INPUT FOR THIS TASK below:

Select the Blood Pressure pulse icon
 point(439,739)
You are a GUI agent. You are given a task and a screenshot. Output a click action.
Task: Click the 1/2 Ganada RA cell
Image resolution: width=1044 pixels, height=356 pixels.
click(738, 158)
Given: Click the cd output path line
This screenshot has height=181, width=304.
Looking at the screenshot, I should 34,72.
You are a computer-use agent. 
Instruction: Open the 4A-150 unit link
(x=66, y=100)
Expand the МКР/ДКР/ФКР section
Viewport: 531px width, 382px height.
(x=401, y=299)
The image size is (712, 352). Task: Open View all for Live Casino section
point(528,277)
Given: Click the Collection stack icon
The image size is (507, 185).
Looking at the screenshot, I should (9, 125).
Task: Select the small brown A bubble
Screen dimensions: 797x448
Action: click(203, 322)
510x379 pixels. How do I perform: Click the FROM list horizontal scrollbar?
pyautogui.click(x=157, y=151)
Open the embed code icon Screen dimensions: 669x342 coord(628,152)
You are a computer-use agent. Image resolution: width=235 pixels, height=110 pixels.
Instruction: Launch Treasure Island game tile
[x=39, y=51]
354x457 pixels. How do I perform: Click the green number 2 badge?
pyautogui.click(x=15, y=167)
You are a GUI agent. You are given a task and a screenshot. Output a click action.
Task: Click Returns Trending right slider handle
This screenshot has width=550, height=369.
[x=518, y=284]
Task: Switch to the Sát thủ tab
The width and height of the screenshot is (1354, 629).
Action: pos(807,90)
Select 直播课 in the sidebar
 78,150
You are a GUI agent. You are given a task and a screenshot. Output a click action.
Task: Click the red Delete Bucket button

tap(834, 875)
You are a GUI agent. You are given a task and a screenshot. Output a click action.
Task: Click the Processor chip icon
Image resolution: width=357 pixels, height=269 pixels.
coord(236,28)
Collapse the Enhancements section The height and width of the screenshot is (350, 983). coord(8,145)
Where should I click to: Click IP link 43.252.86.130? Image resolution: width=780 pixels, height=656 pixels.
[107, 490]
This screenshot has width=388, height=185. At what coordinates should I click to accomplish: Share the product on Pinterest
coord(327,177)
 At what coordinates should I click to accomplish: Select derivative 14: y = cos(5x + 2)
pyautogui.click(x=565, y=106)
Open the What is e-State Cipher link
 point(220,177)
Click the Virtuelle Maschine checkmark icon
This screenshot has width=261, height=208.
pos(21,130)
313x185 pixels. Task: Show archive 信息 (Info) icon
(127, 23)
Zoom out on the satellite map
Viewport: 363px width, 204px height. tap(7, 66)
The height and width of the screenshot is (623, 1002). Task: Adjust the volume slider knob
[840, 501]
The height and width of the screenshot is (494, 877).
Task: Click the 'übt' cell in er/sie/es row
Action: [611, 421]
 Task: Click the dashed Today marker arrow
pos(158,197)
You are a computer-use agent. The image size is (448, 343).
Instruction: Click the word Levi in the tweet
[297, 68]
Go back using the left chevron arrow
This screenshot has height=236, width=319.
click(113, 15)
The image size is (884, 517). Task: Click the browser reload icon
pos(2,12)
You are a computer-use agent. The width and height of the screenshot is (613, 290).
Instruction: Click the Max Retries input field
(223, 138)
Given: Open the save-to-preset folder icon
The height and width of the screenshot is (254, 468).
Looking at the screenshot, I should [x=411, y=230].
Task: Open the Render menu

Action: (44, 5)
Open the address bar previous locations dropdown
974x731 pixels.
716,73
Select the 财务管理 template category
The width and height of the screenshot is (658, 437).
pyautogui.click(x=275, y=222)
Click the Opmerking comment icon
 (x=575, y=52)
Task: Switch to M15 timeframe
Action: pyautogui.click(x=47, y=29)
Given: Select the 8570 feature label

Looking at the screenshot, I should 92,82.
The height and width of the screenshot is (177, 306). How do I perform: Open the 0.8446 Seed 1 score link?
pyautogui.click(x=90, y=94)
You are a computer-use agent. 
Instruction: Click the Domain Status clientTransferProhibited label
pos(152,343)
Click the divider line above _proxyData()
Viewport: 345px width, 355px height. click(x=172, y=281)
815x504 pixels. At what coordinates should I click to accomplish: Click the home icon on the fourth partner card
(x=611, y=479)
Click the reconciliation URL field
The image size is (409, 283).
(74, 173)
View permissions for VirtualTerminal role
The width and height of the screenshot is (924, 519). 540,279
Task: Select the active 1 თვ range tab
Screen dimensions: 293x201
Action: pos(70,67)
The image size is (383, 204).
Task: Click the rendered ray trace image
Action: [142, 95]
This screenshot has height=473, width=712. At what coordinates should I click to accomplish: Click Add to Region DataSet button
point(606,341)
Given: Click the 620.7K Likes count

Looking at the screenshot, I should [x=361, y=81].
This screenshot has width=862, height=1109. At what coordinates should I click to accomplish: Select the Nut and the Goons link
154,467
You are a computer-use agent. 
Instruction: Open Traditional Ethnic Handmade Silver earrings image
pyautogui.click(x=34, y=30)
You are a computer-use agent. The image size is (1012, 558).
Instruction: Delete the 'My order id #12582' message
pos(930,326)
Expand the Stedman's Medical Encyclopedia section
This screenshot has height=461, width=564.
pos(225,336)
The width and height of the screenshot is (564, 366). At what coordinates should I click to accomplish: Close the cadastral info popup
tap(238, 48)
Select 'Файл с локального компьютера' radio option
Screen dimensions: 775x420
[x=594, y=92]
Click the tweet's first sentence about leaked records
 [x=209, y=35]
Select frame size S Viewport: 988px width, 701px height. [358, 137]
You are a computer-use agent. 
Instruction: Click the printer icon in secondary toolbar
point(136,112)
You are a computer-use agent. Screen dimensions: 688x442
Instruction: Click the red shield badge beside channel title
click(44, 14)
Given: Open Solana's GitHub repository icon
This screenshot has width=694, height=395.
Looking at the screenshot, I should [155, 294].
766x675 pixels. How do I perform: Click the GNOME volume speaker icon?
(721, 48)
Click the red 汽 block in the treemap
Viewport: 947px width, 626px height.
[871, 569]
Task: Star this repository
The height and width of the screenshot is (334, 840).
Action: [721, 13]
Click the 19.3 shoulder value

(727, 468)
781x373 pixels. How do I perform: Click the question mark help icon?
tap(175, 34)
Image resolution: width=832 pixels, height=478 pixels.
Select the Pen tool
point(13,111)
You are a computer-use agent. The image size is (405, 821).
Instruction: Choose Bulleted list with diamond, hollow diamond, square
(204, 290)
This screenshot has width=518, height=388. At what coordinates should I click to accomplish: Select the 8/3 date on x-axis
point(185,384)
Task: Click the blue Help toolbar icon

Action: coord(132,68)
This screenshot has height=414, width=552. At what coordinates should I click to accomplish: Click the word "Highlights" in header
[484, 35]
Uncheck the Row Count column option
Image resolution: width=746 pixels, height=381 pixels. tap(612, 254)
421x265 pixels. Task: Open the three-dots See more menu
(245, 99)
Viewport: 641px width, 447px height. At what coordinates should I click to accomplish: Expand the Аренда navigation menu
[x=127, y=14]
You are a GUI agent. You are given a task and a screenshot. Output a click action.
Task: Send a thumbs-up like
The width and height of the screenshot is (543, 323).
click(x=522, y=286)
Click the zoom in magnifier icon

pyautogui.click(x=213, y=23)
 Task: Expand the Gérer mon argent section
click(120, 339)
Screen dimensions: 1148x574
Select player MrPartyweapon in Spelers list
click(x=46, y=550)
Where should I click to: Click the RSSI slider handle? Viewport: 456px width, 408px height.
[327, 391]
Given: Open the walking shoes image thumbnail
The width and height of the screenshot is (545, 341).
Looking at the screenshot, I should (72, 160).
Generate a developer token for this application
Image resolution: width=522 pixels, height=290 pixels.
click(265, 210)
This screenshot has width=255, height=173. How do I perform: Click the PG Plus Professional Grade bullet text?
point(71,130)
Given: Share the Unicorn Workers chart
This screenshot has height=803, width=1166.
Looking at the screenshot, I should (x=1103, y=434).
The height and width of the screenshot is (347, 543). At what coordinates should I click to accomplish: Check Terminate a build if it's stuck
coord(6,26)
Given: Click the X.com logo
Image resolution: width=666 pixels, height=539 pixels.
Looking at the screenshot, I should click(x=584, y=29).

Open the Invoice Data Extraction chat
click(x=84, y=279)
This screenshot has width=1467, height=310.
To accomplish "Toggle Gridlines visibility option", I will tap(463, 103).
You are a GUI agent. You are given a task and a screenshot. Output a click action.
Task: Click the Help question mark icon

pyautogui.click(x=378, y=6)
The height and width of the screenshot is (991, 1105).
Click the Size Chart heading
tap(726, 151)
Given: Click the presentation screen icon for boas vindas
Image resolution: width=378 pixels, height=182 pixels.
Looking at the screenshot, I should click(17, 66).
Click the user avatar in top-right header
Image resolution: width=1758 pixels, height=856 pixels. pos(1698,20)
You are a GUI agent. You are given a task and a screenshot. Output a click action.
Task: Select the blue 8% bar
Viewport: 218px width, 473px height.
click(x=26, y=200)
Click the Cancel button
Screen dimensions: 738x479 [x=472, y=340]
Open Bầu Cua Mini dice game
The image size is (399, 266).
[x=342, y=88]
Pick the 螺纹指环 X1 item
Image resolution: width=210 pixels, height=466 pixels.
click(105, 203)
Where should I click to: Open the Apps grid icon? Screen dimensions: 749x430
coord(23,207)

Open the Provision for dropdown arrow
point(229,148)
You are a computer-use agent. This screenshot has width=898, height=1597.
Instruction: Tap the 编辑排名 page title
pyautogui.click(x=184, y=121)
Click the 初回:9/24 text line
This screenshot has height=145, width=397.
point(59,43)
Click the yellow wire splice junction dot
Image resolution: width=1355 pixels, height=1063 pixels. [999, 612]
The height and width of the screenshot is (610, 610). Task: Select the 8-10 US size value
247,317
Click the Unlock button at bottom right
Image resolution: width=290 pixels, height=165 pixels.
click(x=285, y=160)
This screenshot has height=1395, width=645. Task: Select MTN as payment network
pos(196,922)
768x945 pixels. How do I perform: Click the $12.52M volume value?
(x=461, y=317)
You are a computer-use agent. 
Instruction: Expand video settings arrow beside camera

End of INPUT FOR THIS TASK.

Filter on the word "repository": copy each matching line from the entries above.

TASK OUTPUT:
Given: Open Solana's GitHub repository icon
Task: Star this repository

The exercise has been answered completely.